+++ STORED ROWS
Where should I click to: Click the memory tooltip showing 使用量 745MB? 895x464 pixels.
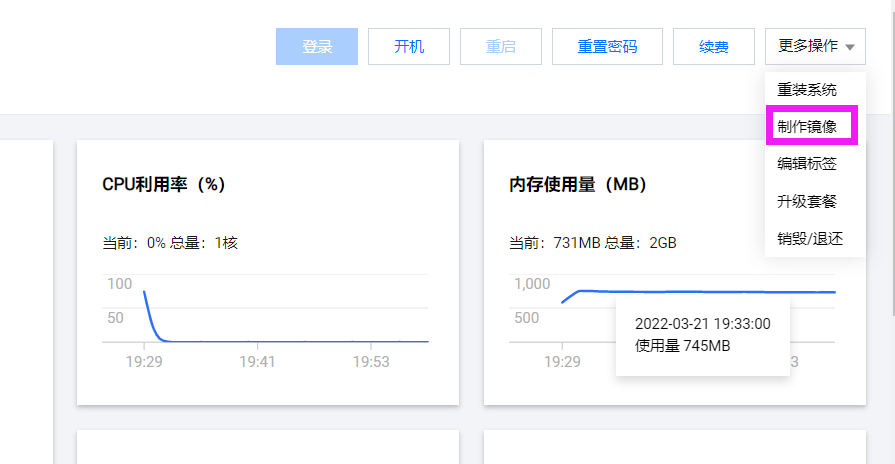(x=702, y=335)
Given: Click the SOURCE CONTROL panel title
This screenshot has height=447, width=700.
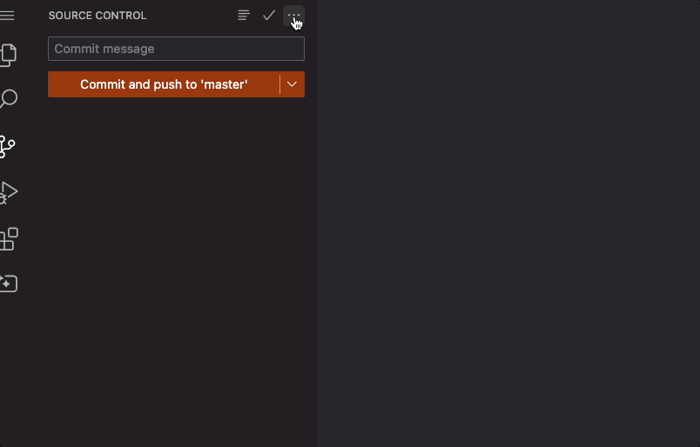Looking at the screenshot, I should 97,16.
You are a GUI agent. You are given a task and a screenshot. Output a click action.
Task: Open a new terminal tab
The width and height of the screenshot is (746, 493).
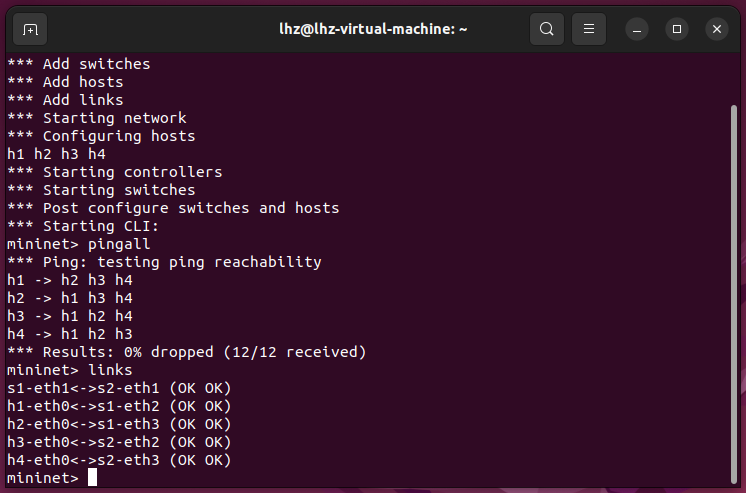(30, 29)
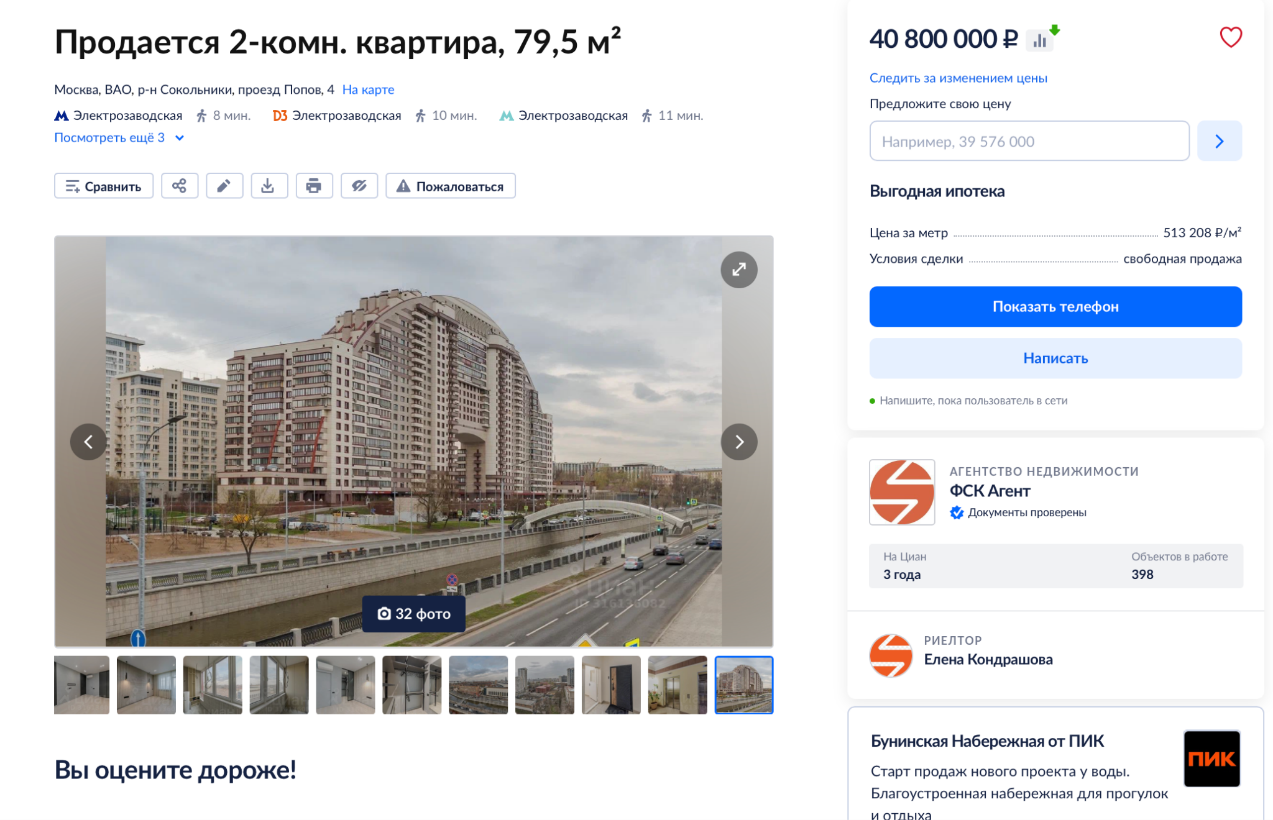Viewport: 1273px width, 820px height.
Task: Show previous photo with left arrow
Action: coord(88,441)
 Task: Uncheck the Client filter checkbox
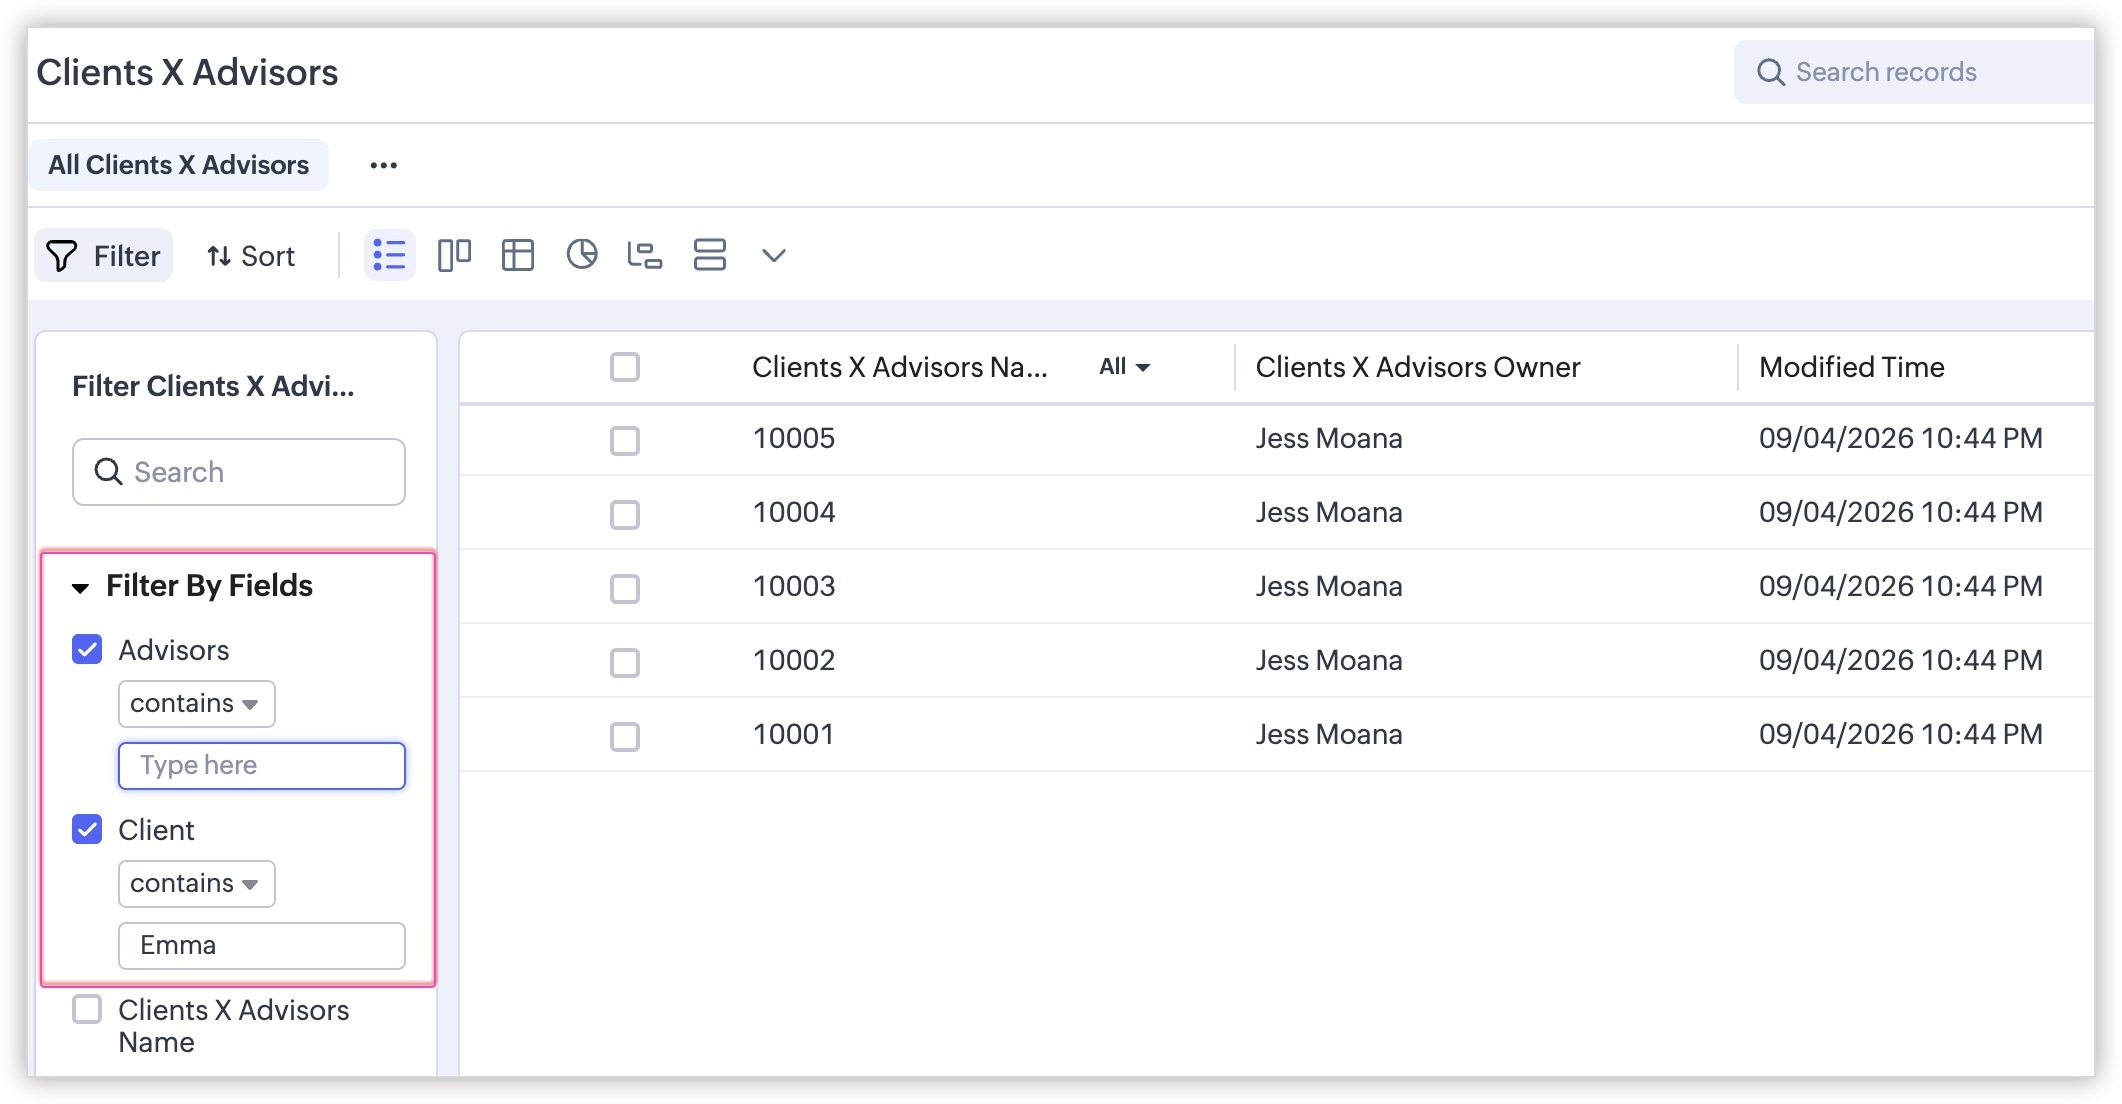pos(87,830)
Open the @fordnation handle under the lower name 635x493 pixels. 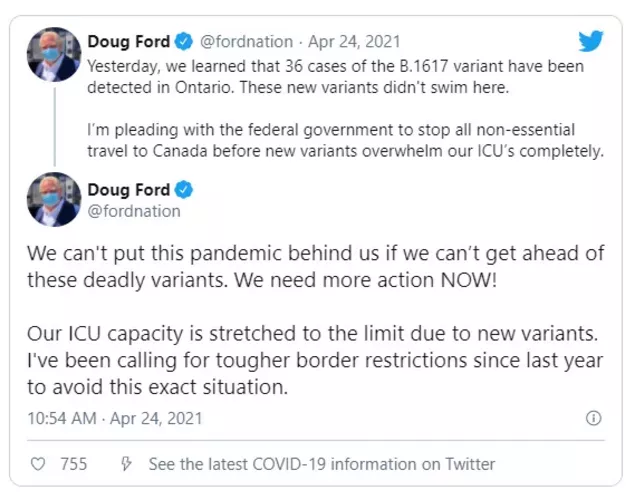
++++++
THE PROBLEM:
Please copy out the records from their first line through the line containing "Looking at the screenshot, I should 97,16.", both ends included, without the pictures.

RESULT BELOW:
Where should I click to: Click the memory tooltip showing 使用量 745MB? 895x464 pixels.
(x=702, y=335)
Given: Click the SOURCE CONTROL panel title
This screenshot has height=447, width=700.
Looking at the screenshot, I should 97,16.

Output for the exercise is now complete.